Report each line of the data that contains the string "width".

BEGIN Exercise data

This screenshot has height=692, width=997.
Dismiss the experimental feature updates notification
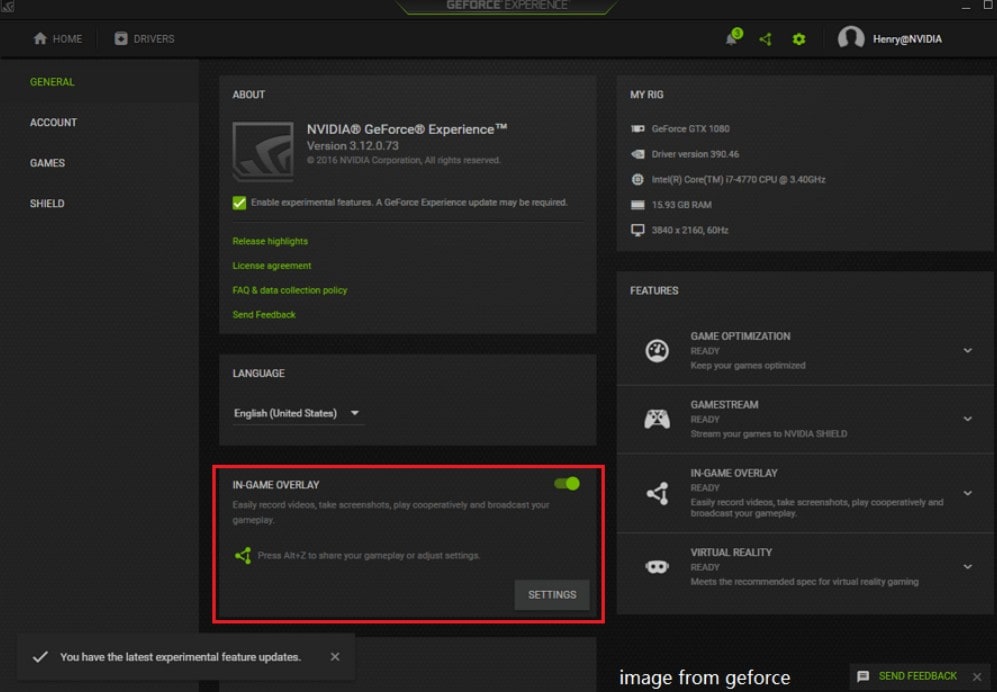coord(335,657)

END Exercise data
BEGIN Exercise data

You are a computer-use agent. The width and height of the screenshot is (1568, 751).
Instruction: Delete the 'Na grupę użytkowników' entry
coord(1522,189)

END Exercise data

Task result
This screenshot has height=692, width=997.
You are a computer-use agent. The width and height of the screenshot is (1568, 751).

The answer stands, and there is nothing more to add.